-- What the task asks --
Pull out every line below containing the word "will".

-- Data extract --
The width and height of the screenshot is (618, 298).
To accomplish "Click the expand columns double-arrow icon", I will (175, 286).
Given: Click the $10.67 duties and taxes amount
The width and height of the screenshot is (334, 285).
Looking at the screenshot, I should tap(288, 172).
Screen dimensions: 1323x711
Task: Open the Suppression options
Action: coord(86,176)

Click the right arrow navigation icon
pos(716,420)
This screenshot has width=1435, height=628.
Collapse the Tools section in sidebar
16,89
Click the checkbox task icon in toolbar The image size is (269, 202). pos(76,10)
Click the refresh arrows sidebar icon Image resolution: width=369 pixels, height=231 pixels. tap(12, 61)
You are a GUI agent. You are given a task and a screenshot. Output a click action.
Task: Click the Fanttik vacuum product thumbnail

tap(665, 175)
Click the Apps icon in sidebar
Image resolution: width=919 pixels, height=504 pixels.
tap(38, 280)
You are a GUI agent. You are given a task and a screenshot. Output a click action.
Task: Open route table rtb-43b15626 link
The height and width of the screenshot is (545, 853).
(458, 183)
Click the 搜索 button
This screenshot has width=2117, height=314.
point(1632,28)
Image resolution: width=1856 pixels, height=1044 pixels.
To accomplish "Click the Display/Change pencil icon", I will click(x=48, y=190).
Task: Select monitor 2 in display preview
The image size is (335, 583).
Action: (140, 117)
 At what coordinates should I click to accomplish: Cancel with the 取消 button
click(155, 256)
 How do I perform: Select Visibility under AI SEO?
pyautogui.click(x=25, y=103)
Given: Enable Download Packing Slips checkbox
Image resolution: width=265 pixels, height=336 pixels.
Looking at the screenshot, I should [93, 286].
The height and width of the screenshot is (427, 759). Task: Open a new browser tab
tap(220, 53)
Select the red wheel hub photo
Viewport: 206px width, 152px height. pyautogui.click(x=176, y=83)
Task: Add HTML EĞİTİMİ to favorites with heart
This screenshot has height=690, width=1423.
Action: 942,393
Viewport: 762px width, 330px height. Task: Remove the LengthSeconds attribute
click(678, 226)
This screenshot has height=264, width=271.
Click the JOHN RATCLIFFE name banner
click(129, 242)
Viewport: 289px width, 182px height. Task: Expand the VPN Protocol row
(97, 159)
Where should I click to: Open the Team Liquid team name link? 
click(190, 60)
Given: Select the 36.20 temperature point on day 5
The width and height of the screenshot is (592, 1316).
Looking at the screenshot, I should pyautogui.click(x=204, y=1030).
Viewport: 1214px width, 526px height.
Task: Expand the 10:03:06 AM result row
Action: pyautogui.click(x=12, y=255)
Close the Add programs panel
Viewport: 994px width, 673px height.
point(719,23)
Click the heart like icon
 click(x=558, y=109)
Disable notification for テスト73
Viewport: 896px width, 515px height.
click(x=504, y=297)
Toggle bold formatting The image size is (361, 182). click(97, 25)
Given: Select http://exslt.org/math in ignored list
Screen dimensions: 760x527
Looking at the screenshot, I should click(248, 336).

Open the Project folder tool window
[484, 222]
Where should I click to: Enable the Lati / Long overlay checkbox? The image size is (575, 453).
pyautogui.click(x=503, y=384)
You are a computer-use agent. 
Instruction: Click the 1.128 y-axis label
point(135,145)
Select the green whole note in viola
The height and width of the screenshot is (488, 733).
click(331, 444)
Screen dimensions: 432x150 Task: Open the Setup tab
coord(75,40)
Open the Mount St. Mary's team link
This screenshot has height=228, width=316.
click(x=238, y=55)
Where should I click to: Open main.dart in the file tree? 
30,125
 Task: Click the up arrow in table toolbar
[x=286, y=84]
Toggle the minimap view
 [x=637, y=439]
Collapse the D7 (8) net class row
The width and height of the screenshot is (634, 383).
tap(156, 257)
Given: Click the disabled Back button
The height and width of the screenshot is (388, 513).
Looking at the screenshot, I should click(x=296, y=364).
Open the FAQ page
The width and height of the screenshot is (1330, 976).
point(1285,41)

-- Written solution --
To accomplish "Click the expand columns double-arrow icon", I will (175, 286).
To accomplish "Click the Display/Change pencil icon", I will click(x=48, y=190).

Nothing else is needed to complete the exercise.